# Brano del documento
La procreazione medicalmente assistita comprende tutte le procedure chirurgiche, ormonali e farmacologiche che servono per ottenere una gravidanza. Molto spesso si usano i termini pma e fivet per descrivere la stessa tecnica, anche se impropriamente. Chi ricorre a una fecondazione in vitro conosce a menadito le fasi della procreazione assistita.
Sa che per ottenere la fecondazione dell’ovocita al di fuori del corpo di una donna, deve formarsi l’embrione e che, successivamente, questo deve essere trasferito di nuovo nell’utero di lei.
Chi invece non ha passato tutto ciò e si avvicina per la prima volta a una fecondazione in vitro dovrebbe chiedere informazioni specifiche al proprio medico o al centro di fertilità da cui è seguito e visitare i siti autorevoli che spiegano in maniera scientifica le fasi.
Semplificando, il percorso avviene attraverso la stimolazione della funzione ovarica, con protocolli che variano secondo le caratteristiche e condizioni della donna, che possono essere lunghi o corti ed hanno lo scopo di far produrre un numero elevato e di buona qualità di ovociti; segue poi il prelievo degli stessi detto pick up, che può avvenire in anestesia locale o generale, la raccolta del liquido seminale, l’inseminazione in vitro, ovvero l’incontro tra ovocita e spermatozoo, la coltivazione degli embrioni e infine il trasferimento degli stessi, il transfer, appunto.

# Dati mostrati
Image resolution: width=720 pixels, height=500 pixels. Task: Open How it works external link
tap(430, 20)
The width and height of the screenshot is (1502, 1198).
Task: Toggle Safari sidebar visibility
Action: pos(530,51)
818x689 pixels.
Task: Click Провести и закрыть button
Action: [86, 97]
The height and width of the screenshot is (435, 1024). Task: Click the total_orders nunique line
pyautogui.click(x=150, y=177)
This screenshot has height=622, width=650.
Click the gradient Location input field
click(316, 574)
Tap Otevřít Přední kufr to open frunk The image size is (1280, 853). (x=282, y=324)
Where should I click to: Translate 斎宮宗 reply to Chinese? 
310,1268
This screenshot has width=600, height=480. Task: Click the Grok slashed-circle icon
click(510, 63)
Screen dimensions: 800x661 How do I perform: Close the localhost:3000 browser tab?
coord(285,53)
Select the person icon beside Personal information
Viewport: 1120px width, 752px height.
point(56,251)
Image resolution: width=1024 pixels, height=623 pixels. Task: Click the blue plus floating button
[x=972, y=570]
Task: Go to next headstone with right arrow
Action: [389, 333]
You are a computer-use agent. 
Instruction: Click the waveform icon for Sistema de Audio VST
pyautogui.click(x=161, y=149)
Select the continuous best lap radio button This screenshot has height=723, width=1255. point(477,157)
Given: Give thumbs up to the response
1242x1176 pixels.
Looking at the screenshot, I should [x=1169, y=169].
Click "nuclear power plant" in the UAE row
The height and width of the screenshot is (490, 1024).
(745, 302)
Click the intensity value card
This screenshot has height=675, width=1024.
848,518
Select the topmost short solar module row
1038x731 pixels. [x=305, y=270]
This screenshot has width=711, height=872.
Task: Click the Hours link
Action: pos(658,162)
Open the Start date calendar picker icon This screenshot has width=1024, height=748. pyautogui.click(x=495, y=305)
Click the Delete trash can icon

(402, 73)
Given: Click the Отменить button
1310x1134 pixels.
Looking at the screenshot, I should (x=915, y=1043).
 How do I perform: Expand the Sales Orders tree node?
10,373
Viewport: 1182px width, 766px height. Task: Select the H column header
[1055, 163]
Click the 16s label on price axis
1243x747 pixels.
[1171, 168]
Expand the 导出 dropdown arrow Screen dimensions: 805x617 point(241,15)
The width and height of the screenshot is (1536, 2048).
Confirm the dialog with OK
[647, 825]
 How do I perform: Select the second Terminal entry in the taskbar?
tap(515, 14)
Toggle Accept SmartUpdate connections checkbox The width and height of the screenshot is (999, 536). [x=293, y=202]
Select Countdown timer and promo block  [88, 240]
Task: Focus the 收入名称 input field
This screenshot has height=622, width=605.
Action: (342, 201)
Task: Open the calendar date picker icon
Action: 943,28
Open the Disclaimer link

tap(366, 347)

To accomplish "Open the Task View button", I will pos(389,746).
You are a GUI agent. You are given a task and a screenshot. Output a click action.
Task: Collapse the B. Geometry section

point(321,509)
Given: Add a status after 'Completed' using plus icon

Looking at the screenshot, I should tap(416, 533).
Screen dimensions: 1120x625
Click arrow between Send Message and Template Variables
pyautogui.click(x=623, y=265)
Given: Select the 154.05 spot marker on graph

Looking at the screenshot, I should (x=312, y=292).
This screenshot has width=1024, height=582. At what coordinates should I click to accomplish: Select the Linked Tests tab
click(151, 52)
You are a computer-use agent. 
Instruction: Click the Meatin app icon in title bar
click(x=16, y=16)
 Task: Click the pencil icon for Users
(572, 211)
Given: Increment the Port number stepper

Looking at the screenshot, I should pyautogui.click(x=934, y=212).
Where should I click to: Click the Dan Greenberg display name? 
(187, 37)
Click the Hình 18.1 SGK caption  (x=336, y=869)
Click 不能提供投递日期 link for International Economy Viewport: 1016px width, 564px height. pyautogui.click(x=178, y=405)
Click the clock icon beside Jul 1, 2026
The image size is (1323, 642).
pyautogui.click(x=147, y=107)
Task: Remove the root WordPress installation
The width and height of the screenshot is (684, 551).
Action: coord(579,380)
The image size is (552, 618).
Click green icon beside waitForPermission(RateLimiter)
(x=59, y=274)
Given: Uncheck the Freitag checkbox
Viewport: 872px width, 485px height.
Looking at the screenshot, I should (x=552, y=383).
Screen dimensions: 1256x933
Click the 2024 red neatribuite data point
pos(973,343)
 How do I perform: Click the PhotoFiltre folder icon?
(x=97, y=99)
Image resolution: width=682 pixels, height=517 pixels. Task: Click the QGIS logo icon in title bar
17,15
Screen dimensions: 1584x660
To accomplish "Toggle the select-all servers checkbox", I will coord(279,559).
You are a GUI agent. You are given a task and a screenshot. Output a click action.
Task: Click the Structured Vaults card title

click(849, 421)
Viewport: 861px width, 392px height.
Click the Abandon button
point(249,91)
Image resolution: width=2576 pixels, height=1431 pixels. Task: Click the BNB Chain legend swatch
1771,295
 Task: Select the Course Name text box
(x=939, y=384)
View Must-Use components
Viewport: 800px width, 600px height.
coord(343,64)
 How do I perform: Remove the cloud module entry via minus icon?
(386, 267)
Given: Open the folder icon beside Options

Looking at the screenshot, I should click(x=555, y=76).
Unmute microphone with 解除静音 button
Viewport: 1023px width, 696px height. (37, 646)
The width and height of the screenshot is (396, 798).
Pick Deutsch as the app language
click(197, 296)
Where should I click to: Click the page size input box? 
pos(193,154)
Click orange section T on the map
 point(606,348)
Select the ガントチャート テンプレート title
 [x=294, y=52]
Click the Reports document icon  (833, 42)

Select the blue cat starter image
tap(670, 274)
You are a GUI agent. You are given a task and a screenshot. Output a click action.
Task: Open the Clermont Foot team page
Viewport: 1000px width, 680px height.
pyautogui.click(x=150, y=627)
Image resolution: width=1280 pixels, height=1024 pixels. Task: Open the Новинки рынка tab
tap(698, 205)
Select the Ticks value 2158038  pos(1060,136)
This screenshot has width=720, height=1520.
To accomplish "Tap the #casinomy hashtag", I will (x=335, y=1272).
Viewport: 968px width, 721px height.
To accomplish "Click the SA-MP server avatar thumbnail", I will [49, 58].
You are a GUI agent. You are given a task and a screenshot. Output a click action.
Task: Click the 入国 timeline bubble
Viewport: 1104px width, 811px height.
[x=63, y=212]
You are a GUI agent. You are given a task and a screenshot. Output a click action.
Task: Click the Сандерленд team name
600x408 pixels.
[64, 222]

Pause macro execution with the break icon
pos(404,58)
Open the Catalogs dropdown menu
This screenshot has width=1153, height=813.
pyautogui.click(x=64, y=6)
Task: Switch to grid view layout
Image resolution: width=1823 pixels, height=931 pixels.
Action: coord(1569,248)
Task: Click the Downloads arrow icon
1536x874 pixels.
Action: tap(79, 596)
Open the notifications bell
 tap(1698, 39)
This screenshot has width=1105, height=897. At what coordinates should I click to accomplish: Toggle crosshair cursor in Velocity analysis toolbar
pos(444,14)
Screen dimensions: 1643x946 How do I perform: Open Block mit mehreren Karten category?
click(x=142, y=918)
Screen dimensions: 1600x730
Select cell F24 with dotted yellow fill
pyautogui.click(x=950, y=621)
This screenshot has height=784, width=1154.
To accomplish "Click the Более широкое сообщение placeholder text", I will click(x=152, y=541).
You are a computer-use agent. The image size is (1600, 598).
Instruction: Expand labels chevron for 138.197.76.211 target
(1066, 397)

# Cosa produrre
Traduci in inglese questa frase del brano sulla procreazione assistita: «La procreazione medicalmente assistita comprende tutte le procedure chirurgiche, ormonali e farmacologiche che servono per ottenere una gravidanza.» Le righe sono materiale a sé, distinto dal brano sulla procreazione assistita.

# La tua risposta
Medically assisted procreation includes all the surgical, hormonal and pharmacological procedures needed to achieve a pregnancy.